--- PASSAGE FOR REVIEW ---

I eventually swap Six Senses Laamu for Six Senses Kanuhura, a sister property that opened in September last year on the Lhaviyani Atoll. While 80 per cent of the 94 villas at Laamu are overwater, at Kanuhura, 80 per cent of its 91 villas are on land.
In fact, my new slice of paradise has what many consider the best beach in the Maldives: a 2.3km ring around the entire island, its sand as fine as icing sugar and white as the inside of a coconut. There are also two private islands just offshore for Robinson Crusoe-style adventures, as well as long lazy lunches with toes curled in the sand.
Both Six Senses properties follow a model of “barefoot luxury”. In practice, that means the only footwear necessary for a weeklong stay is swimfins. Shoes – even thongs – stay in the suitcase. There are no cars, so for longer jaunts between your villa and the five restaurants, you navigate sandy paths on a resort-issued bike. Marooned out here in the Indian Ocean, in this alternate reality, napping in the shade of a perky screwpine, it almost feels like time doesn’t exist. In fact, the resort even operates in a made-up time zone one hour later than Male, the capital, all to capture optimal sunshine.
At Kanuhura, I focus less on citizen science and more on, well, me. When I first landed at the Laamu property, I underwent a wellness screening of 40 biomarkers. The big reveal (after a tough work week) was high stress and low energy. Ever since, I’ve been selecting menu items that claim to calm my nerves or stimulate my mind. I then trace their ingredients back to the source in the hydroponic garden, which has 760 edible plants, plus the traditional garden (rare for an island with no topsoil) brimming with rock melons, fennel, and squash.
Wellness is built into the DNA of Six Senses, and it goes well beyond saunas and steam baths, though they have those, too. There are intention-setting Hatha yoga classes, futuristic “biohacking” gadgets (such as light therapy face masks or compression boots), and deep-tissue massages at the spa, which make me feel like a blob of kneaded dough. There are also sound healing sessions with Tibetan bowls, which emit low moans that pop the post-dive static right out of my ears. Yet, I think the best meditation happens underwater.

---

**REQUIRED WORK**
Continue the travel piece about the Six Senses resorts in the Maldives, starting after its final sentence.

--- DATA SUPPLIED ---

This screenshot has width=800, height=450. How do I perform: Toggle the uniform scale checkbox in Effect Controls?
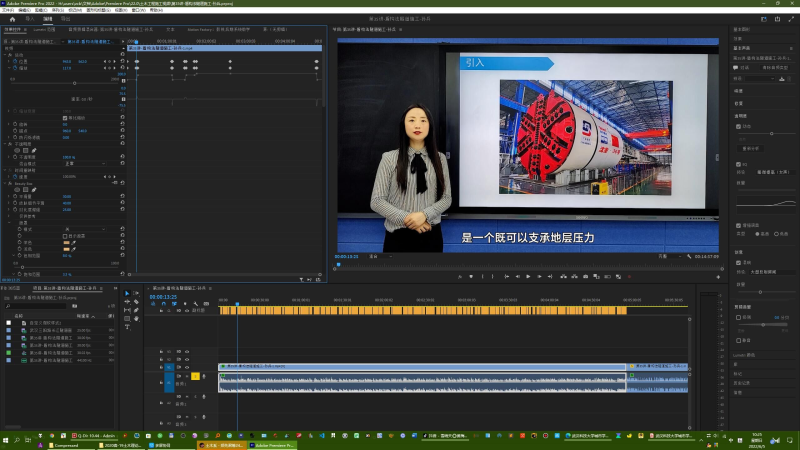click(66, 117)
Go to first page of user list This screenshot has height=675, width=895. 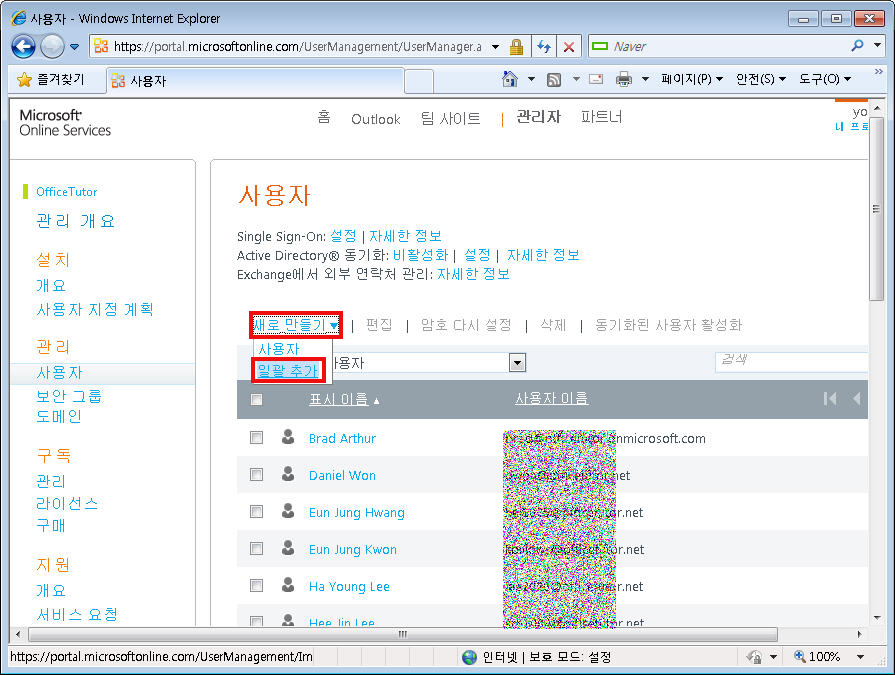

---
--- DATA SUPPLIED ---

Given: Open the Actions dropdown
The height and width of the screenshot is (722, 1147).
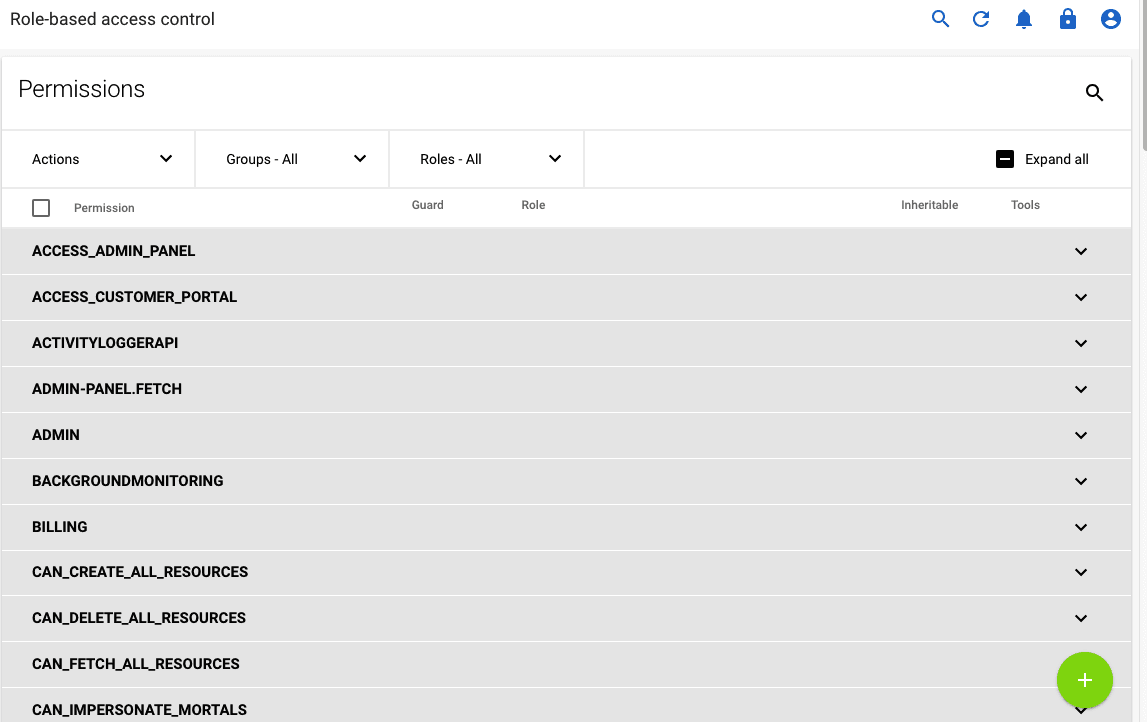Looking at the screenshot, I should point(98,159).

---
--- DATA SUPPLIED ---

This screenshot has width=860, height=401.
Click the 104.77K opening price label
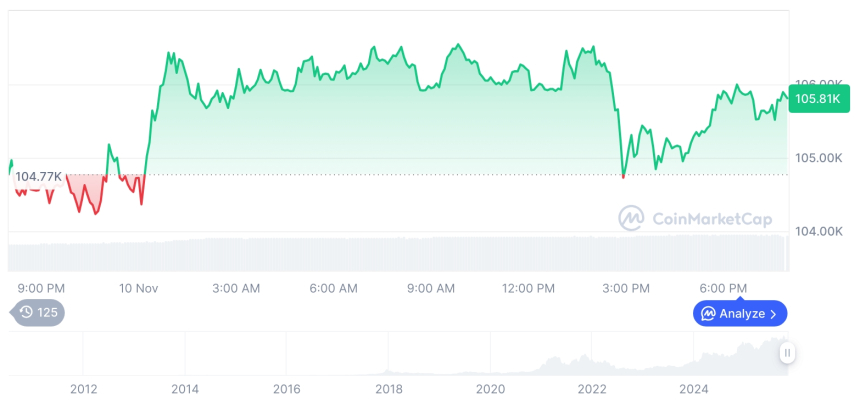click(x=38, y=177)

---

**EXERCISE RESULT**
“For me, diving is wellness,” explains Marteyne van Well, the regional general manager of Six Senses in The Maldives. “The only time that nothing can live rent-free in my head is when I’m down in the ocean.”
After a week of diving, I tend to agree.
However, maybe wellness on a trip like this is not only about clearing your head, but also filling it with the right kind of information. Perhaps it’s about building context for your experience in the sea, and learning how your actions in the world above affect the parallel universe down below. “Diving is definitely a sport, but we also want it to be a learning experience,” agrees van Well. “We try to make wellness and sustainability more of a conversation than a mandate. The hope is that, by the time you leave, you will have drunk the Kool-Aid, too.”
In the know
Six Senses Kanuhura has beach villas for two from $U935 ($1387) a night, inclusive of half board. Overwater villas for two at Six Senses Laamu from $US975 a night, also including half board. While many activities are free, scuba experiences start at $US105 a dive.
Mark Johanson was a guest of PADI and Six Senses.